(Beginning of MATERIAL FOR THIS EXERCISE)

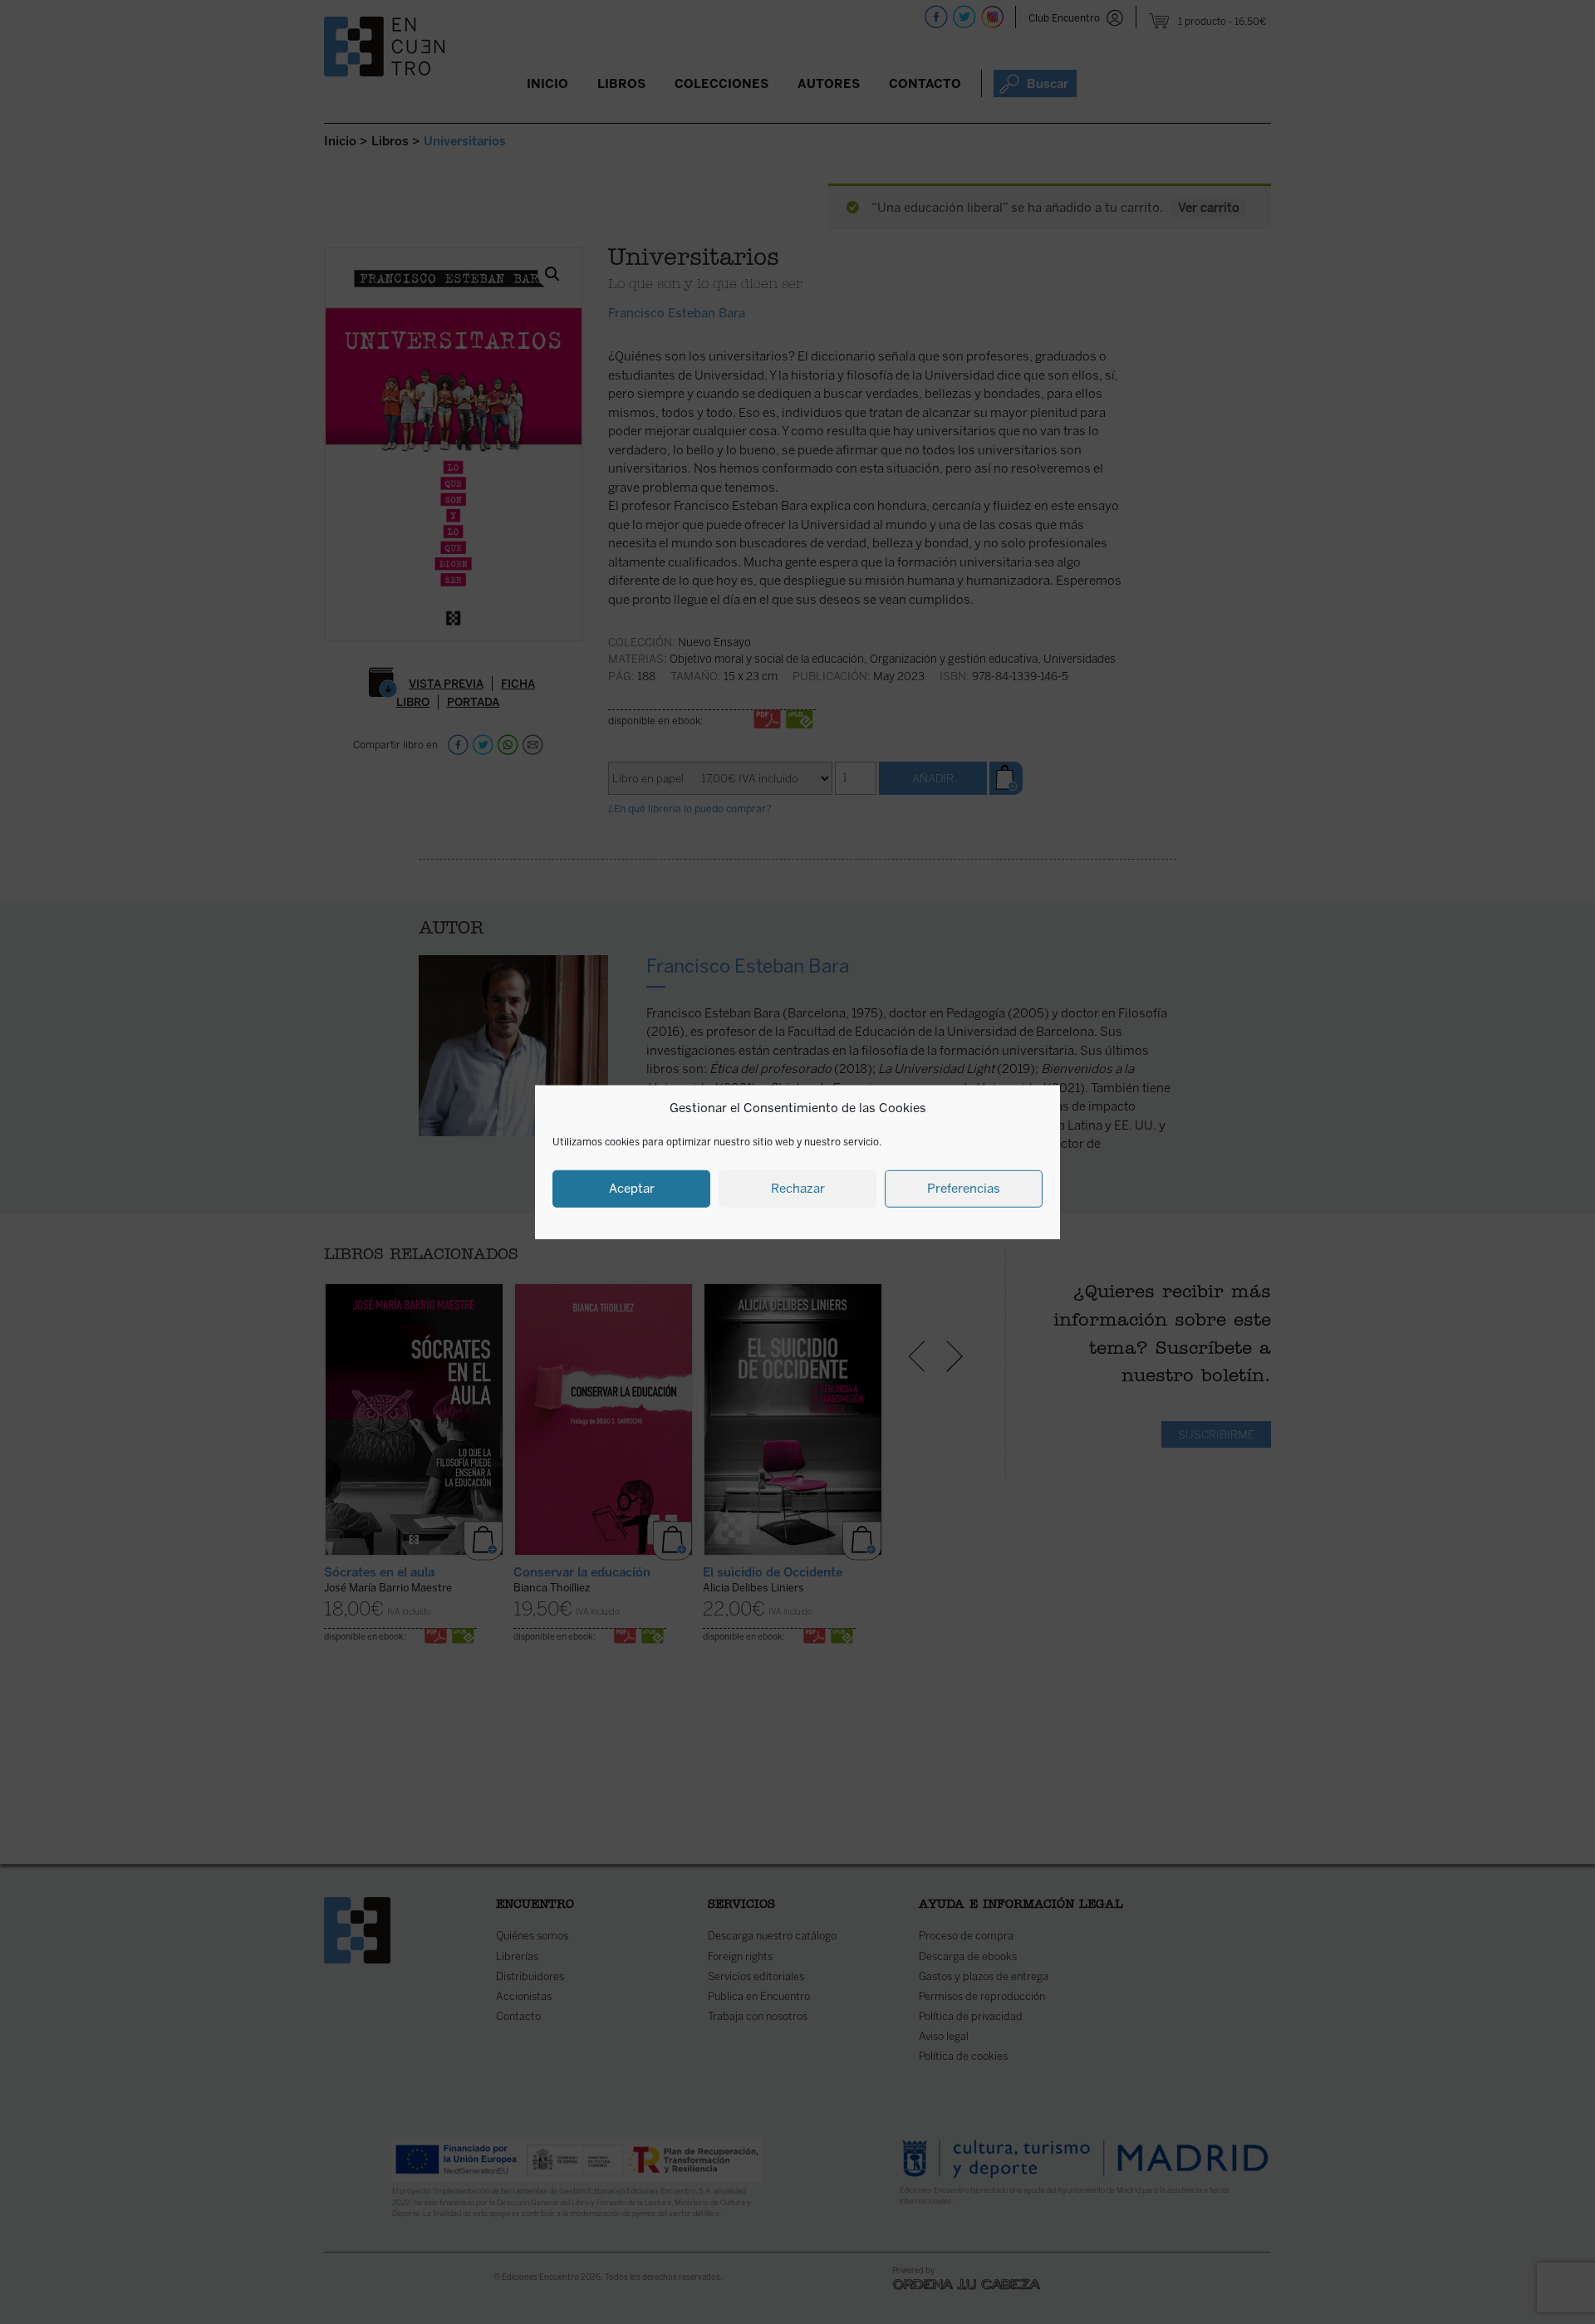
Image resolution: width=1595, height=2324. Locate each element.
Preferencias (963, 1188)
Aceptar (632, 1188)
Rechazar (798, 1188)
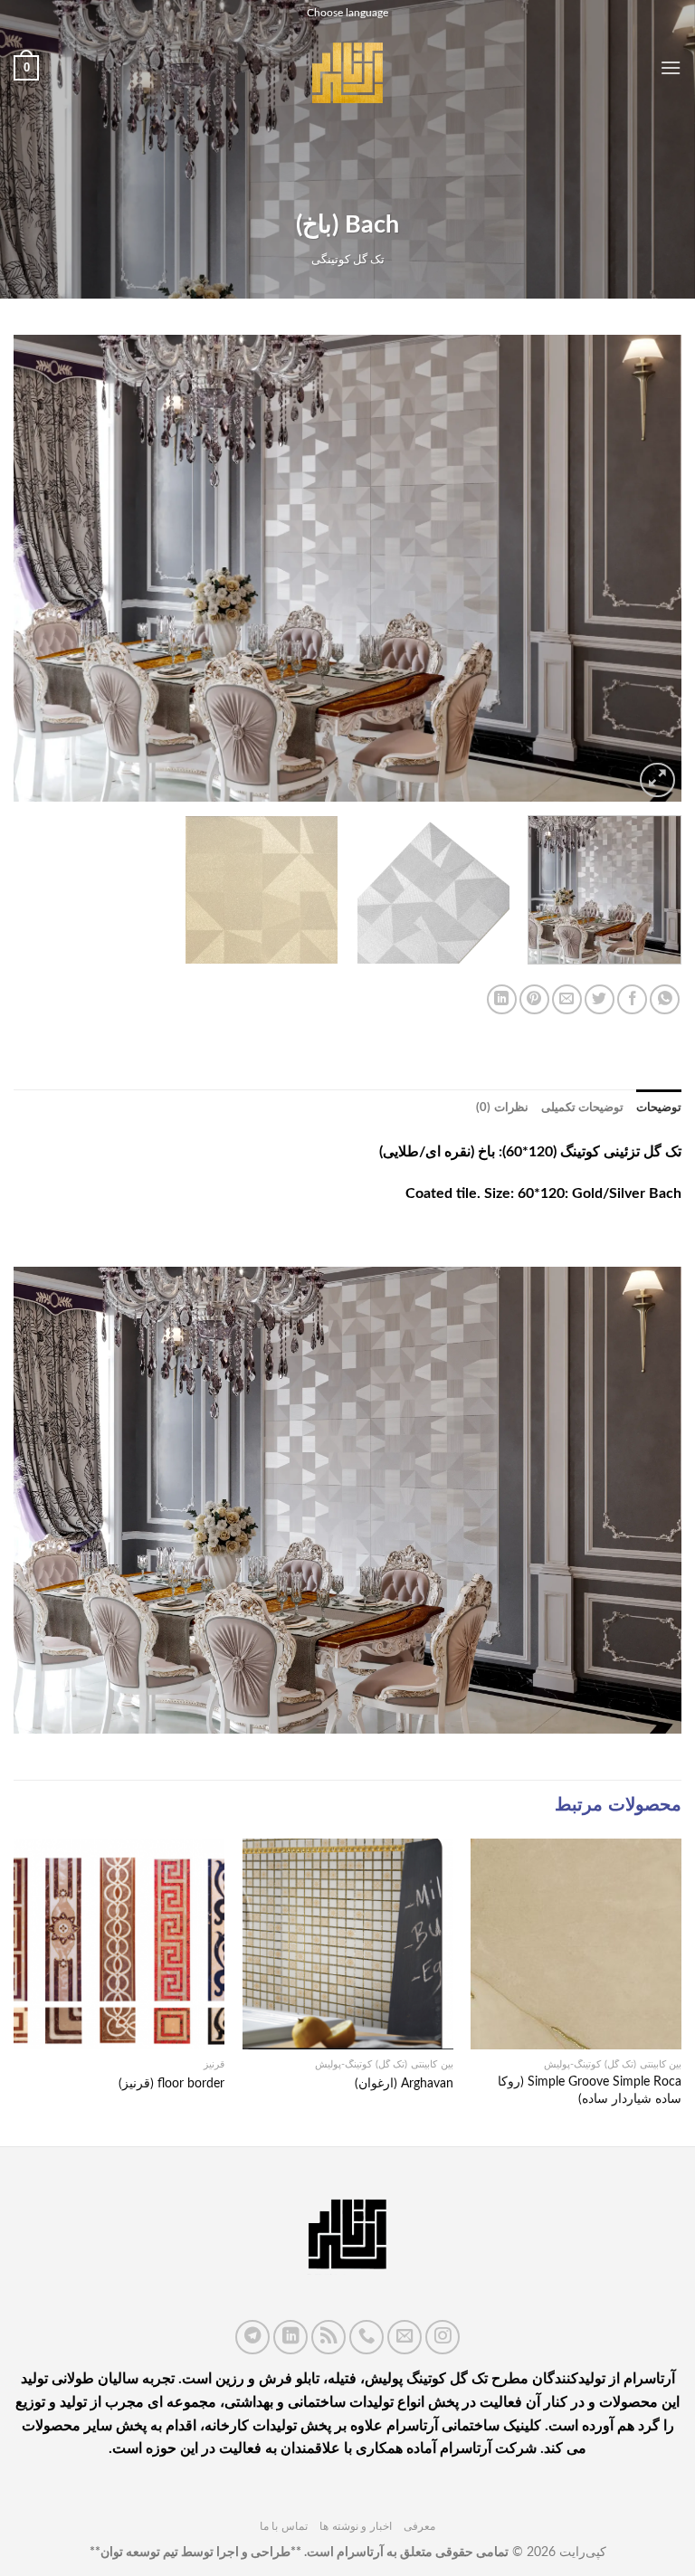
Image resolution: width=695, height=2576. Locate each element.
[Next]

(End of MATERIAL FOR THIS EXERCISE)

• [WHAT IS BEING ASKED]: Going through the records above line by line, transcribe each one exactly and skip any pictures.

• [REPLY TO THE EXERCISE]:
Image resolution: width=1595, height=2324. Locate each element.
Preferencias (963, 1188)
Aceptar (632, 1188)
Rechazar (798, 1188)
Image resolution: width=695, height=2576. Locate each element.
[Next]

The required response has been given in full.